TEQ Opublikowano 18 Grudnia 2006 Autor Opublikowano 18 Grudnia 2006 Pan myśli że model do wiosny wytrwa ? Ja szczeże wątpie ! Już poluje na pakiet 160 mAh 4.8 v i zrobie szybolca 1.5m Będzie znacznie wytrzymalszy ,lżejszy (na samym pakiecie zarobie 70 g ). Myśle o czymś co mogło by z holu startowac. Pożyjemy zobaczymy :] Narazie tego oblatam (myśle że tydzień między świętami a sylwestrem może byc dla nego ciekawy) A co do fotki to wstawie jak mój brat wróci bo sam nie potrafie sobie zrobic- teraz ledwo widze na oczy dzięki lampie błyskowej.

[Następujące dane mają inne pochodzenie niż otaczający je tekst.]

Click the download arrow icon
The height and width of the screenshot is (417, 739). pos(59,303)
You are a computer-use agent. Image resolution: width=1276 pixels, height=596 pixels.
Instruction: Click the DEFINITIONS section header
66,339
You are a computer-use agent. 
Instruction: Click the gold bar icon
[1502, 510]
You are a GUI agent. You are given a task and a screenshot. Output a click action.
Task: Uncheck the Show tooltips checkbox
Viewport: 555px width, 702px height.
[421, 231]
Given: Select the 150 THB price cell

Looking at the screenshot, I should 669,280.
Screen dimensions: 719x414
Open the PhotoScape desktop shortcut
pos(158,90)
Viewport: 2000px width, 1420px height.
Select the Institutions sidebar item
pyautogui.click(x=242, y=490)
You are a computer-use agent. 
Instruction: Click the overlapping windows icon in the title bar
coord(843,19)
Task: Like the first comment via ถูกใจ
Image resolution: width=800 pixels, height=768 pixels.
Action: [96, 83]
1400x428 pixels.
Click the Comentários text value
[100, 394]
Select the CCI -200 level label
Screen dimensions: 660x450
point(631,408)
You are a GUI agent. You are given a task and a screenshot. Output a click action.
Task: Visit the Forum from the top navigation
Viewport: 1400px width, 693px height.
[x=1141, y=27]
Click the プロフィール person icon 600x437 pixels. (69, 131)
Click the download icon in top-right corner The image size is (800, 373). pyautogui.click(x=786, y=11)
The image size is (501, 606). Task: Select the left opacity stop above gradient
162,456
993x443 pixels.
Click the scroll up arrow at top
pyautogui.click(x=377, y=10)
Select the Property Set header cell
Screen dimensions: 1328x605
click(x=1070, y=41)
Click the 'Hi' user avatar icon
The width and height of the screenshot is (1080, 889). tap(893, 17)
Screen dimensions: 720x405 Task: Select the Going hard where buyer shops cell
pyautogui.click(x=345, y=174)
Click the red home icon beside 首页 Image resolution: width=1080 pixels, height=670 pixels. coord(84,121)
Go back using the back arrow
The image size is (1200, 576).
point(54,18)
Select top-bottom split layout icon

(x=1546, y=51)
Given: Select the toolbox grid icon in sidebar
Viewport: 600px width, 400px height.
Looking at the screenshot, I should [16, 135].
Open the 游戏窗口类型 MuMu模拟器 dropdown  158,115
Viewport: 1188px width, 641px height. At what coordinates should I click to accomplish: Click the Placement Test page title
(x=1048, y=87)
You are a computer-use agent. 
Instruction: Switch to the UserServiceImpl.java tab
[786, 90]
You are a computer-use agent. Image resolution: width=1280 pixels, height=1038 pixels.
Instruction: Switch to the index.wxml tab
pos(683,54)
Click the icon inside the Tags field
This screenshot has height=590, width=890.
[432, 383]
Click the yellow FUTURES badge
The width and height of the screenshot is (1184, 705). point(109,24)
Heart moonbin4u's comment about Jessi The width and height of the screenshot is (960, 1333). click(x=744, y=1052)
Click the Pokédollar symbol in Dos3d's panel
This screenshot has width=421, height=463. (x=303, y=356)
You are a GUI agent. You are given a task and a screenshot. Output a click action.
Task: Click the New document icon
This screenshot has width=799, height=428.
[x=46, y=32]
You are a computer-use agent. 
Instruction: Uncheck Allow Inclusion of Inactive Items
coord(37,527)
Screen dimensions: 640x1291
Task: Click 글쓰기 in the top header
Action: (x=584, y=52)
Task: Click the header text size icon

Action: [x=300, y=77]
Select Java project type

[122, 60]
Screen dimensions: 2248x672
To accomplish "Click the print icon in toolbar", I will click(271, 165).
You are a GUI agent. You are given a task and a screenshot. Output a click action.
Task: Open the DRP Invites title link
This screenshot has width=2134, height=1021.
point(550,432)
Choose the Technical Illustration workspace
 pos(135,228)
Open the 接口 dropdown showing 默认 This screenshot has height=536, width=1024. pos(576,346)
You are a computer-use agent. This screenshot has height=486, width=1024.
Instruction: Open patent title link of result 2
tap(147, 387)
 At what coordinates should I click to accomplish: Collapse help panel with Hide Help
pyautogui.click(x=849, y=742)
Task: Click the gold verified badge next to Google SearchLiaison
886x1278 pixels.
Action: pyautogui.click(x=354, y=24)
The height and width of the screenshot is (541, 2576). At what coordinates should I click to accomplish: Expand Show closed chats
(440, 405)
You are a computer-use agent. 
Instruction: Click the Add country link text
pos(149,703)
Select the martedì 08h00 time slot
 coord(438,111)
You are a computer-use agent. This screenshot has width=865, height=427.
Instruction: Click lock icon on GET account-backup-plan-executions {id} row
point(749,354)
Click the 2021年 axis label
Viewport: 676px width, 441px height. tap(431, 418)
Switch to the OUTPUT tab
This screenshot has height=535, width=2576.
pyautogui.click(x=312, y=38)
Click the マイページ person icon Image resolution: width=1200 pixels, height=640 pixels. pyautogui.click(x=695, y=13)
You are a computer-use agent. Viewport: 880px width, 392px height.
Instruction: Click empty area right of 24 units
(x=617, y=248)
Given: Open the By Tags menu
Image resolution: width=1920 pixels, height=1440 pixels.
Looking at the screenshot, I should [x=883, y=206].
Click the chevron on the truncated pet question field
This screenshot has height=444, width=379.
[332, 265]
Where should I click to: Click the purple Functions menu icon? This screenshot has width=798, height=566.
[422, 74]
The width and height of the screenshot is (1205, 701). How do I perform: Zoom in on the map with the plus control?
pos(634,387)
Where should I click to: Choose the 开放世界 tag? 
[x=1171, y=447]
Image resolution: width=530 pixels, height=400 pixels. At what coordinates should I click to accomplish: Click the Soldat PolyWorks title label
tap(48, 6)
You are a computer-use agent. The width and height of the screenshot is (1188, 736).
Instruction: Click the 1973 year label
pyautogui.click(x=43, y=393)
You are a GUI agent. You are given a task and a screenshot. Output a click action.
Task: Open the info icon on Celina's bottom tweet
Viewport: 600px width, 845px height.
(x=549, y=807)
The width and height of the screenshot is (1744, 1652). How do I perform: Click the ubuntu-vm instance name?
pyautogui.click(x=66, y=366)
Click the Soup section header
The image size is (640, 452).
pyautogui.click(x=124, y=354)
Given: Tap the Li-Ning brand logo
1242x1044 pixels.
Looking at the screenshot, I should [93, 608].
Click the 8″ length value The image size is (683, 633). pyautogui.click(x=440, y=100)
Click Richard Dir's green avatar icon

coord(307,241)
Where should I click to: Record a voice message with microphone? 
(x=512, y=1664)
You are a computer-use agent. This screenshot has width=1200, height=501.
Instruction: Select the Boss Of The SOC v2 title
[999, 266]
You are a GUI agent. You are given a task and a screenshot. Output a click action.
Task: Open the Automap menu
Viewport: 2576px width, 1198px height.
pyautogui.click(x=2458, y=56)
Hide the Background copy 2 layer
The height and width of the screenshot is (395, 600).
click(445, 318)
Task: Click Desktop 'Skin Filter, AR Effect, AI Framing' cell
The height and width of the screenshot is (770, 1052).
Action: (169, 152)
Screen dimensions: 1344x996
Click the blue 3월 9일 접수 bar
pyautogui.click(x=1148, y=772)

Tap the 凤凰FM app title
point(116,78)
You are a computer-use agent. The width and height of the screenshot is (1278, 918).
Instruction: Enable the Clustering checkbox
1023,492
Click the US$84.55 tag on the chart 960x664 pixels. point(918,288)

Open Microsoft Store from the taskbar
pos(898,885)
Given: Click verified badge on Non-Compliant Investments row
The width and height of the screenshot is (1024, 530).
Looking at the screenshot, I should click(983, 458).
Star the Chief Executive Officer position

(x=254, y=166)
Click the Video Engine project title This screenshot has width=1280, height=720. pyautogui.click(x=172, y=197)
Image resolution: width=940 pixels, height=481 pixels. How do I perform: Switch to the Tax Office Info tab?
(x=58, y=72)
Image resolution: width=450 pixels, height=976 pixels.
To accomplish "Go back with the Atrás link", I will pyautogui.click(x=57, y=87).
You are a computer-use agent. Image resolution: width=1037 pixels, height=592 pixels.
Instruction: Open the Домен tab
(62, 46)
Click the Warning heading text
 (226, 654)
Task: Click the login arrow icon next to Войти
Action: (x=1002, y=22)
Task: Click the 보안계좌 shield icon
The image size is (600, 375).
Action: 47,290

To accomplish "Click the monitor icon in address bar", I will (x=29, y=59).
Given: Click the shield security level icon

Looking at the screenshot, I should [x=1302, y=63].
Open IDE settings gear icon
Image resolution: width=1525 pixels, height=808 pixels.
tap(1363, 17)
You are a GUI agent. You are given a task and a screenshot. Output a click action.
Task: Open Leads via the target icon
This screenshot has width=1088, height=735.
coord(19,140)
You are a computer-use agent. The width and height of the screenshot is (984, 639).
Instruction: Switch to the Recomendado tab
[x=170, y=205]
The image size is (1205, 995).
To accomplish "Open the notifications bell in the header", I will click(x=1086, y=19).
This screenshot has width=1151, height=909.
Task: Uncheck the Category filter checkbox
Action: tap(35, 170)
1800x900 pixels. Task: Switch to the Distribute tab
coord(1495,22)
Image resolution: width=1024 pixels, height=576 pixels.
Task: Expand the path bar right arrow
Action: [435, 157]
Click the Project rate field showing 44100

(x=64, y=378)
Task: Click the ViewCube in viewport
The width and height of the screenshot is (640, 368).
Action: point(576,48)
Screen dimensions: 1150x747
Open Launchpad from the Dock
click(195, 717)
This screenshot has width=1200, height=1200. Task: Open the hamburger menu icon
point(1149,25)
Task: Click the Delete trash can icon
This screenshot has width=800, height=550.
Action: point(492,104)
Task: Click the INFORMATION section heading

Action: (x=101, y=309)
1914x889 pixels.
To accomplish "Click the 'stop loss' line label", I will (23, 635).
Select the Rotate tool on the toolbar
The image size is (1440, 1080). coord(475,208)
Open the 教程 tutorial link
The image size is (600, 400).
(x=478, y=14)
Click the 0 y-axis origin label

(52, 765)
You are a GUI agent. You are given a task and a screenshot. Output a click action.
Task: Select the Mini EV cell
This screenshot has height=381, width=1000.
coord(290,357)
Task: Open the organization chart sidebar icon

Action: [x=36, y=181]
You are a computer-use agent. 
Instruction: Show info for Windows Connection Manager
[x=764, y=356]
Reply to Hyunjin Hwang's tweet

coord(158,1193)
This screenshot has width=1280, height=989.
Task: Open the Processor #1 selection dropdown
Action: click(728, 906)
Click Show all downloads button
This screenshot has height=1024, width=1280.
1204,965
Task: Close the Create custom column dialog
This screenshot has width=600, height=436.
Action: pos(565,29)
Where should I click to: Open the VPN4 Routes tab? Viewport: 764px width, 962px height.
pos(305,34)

MareX Opublikowano 18 Grudnia 2006 Opublikowano 18 Grudnia 2006 A zwal to "na garba" Motylowi" albo "Qpie" . Zobaczysz , że się nie obrażą i chetnie to zrobią... Od czego masz PW?
Motylasty Opublikowano 18 Grudnia 2006 Opublikowano 18 Grudnia 2006 Ano straszniem ciekaw, jak po onych modyfikacyjach furkot ów powietrza raczy sie trzymać. Skrzydła widzę co nie bądź z leksza skancerowane.
TEQ Opublikowano 18 Grudnia 2006 Autor Opublikowano 18 Grudnia 2006 No niestety nie chciało mi sie robic zaokrąglonych skrzydeł ,ale w mored wogóle nie rozumiem ostatniego posta Panie Marku :?
MareX Opublikowano 18 Grudnia 2006 Opublikowano 18 Grudnia 2006 No to walę "kawę na ławę": Piszesz na PW /taki przycisk pod wpisem danego "delikwenta" albo wchodzisz w listę użytkowników, wybierasz gościa i też naciskasz na taki znaczek z "PW" i piszesz do gościa koniecznie w stosownym oknie wpisując "temat" np. "mój avatar" I niżej piszesz, do Kuby, albo Marcina, że chcecz wstawić taką to a taką swoją mordceczkę i w załączeniu przesyłasz im swoją fotę. I po sprawie. Resztę Ci któryś z nich załatwi. Napisz i zobaczysz sam, że chętnie Ci pomogą.
TEQ Opublikowano 18 Grudnia 2006 Autor Opublikowano 18 Grudnia 2006 No wie Pan umiem wstawiac ryjki-ale nie umiałem się ładnie zfotografowac ! chodziło o to że nie zrozumiałem posta :PP No ale dobra już nie ma kłucenia się tu ,teraz czekam na opinie o modelu.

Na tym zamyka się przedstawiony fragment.